EXERCISE GOAL:
In the data below, the copy begins at the line containing "This screenshot has" and runs through the last line; repeat those lines exactly, minus the pictures.

RECORDS FOR THE TASK:
==================================================
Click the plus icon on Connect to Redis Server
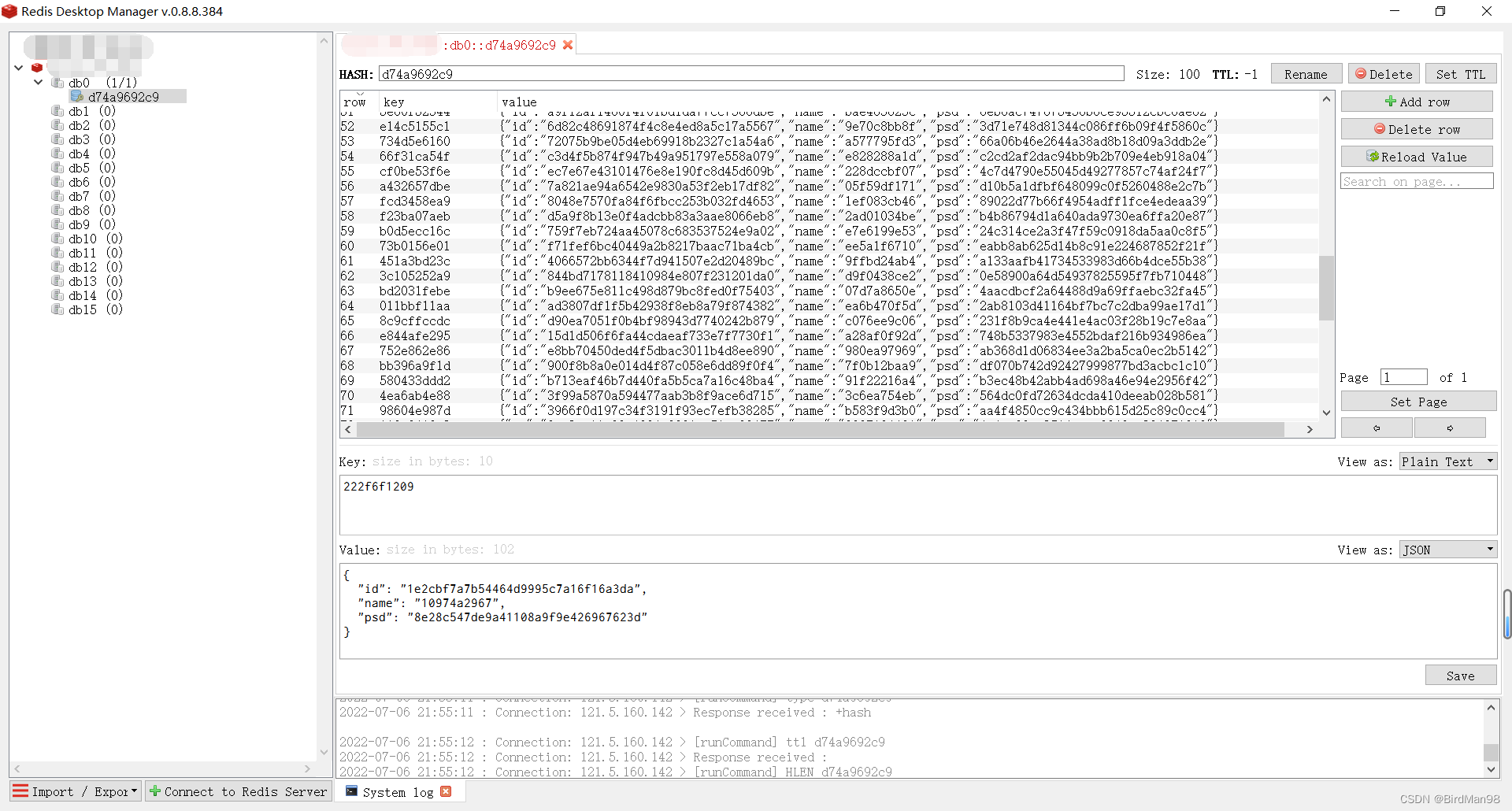 pyautogui.click(x=155, y=791)
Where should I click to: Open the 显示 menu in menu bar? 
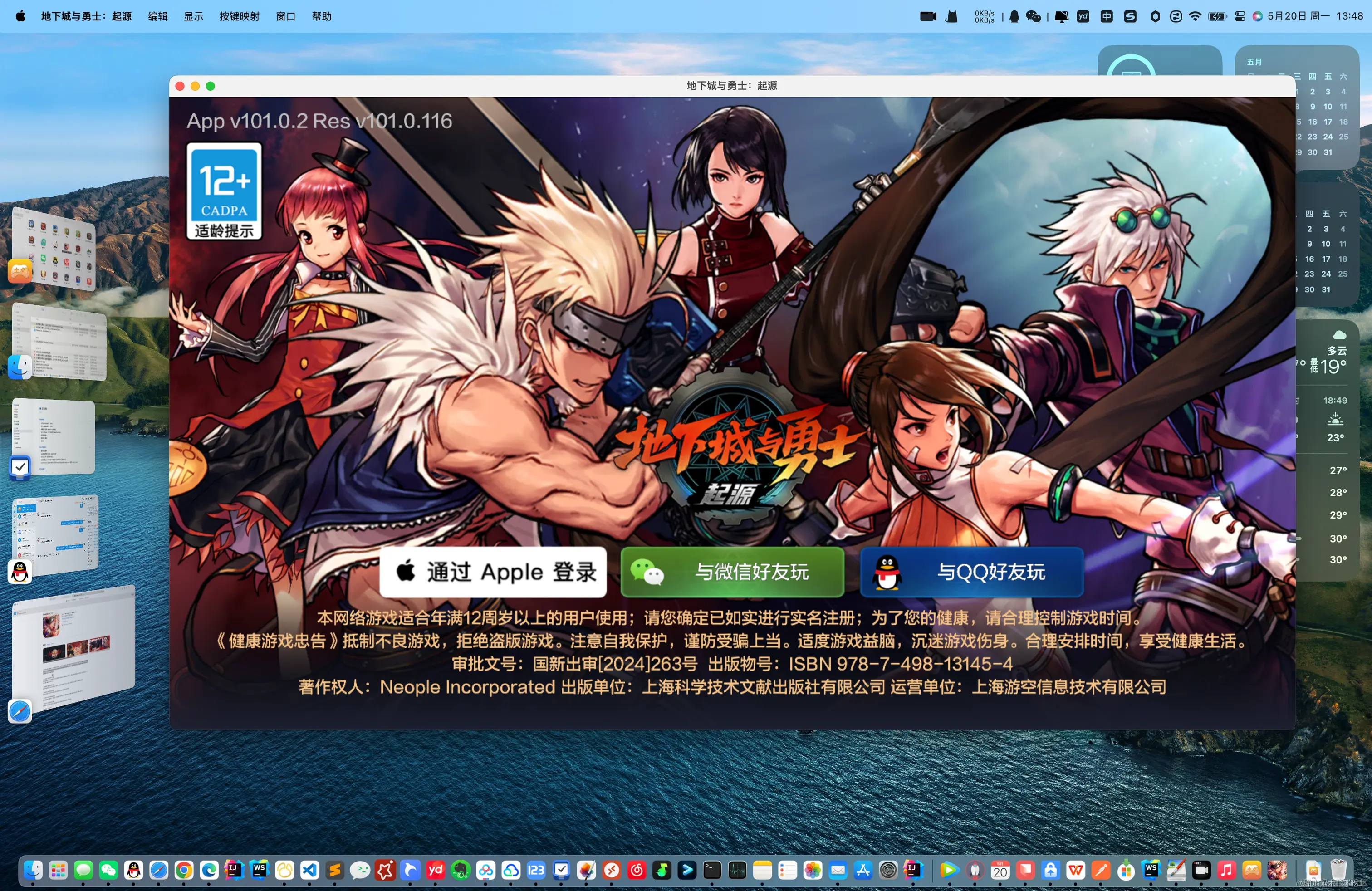pos(194,16)
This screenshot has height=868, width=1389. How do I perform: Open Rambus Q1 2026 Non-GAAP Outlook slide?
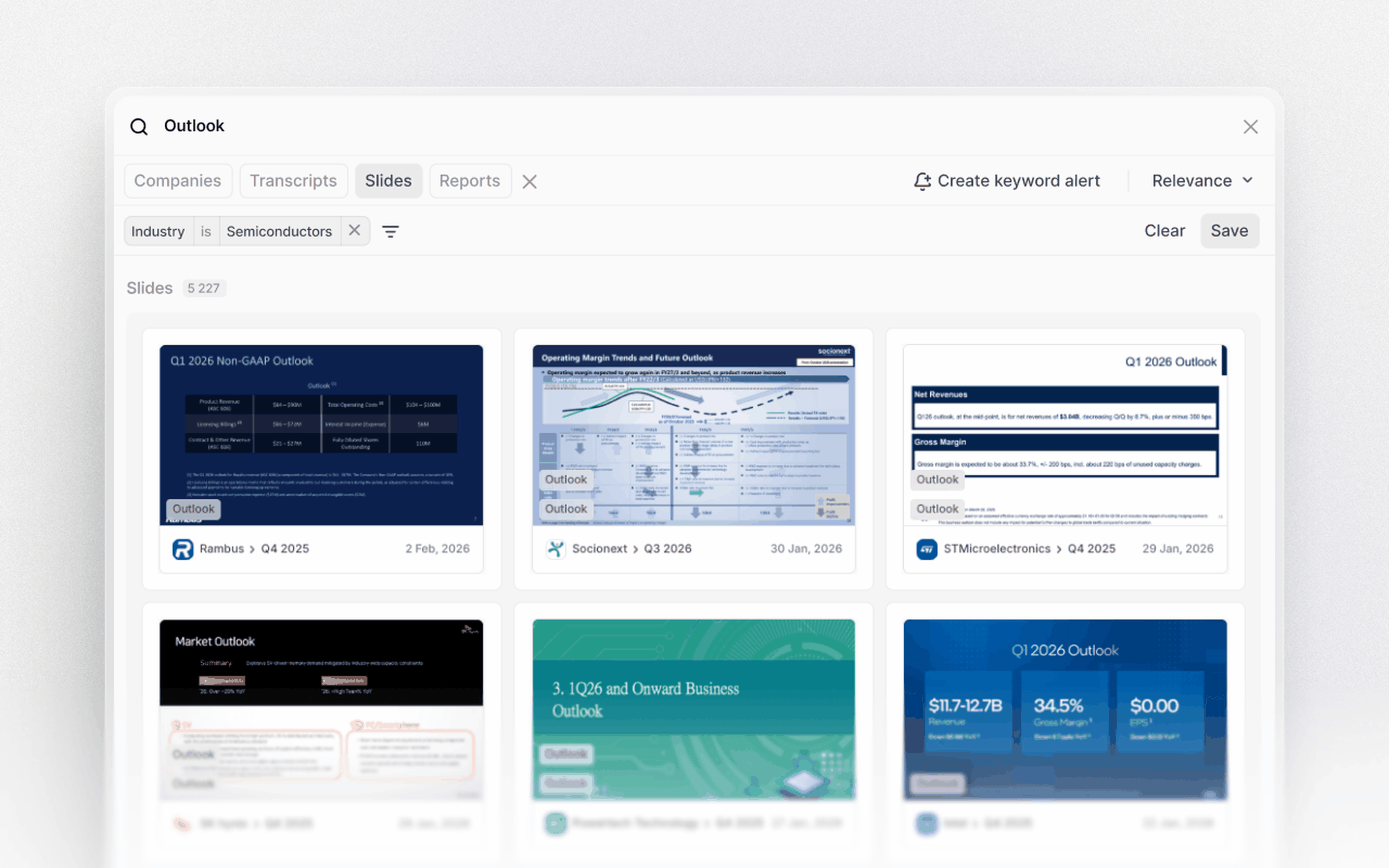[x=321, y=435]
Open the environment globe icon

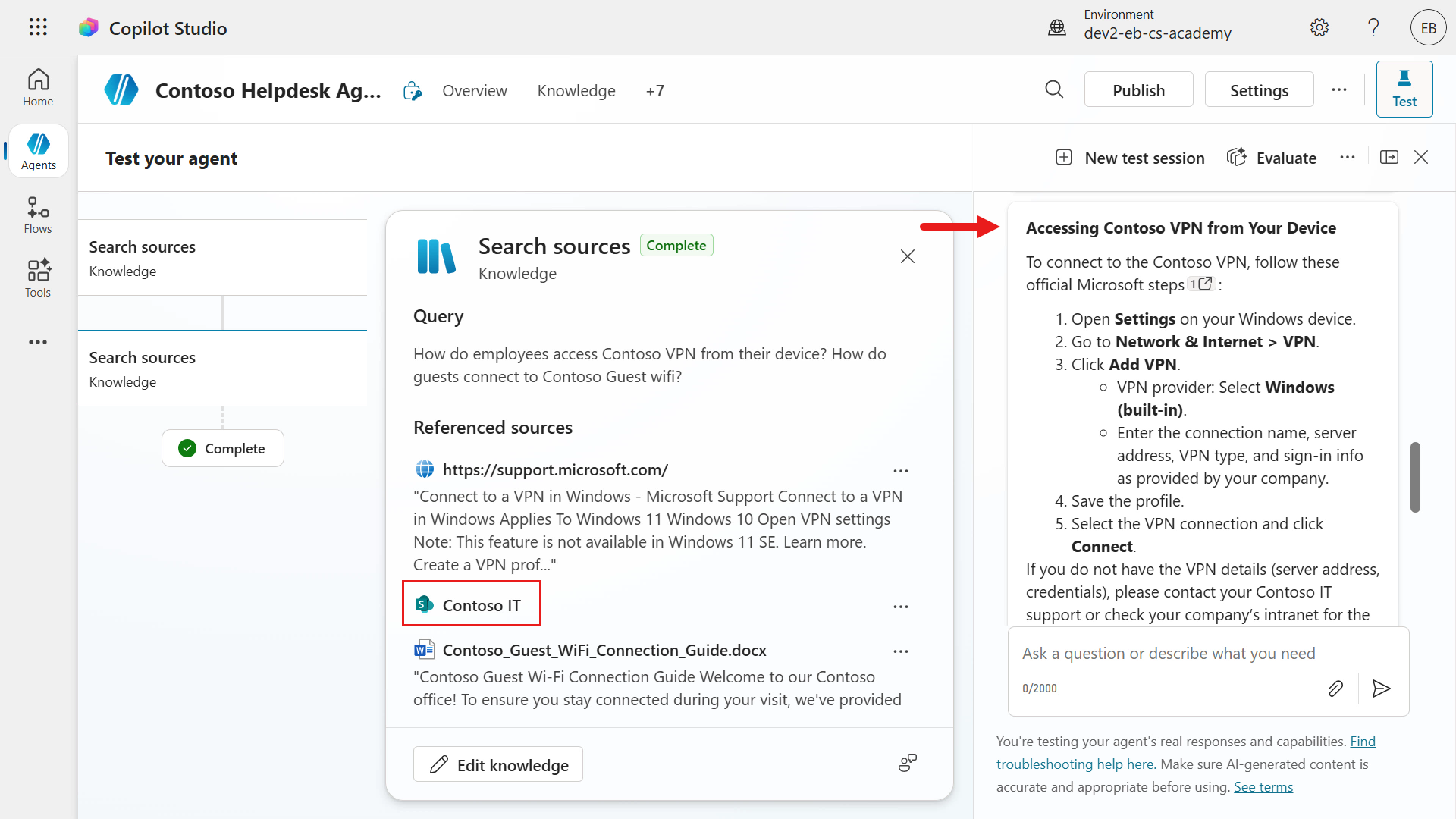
==================================================
TASK OUTPUT:
This screenshot has height=868, width=1389. How do I perform: Open Rambus Q1 2026 Non-GAAP Outlook slide?
[x=321, y=435]
Open the environment globe icon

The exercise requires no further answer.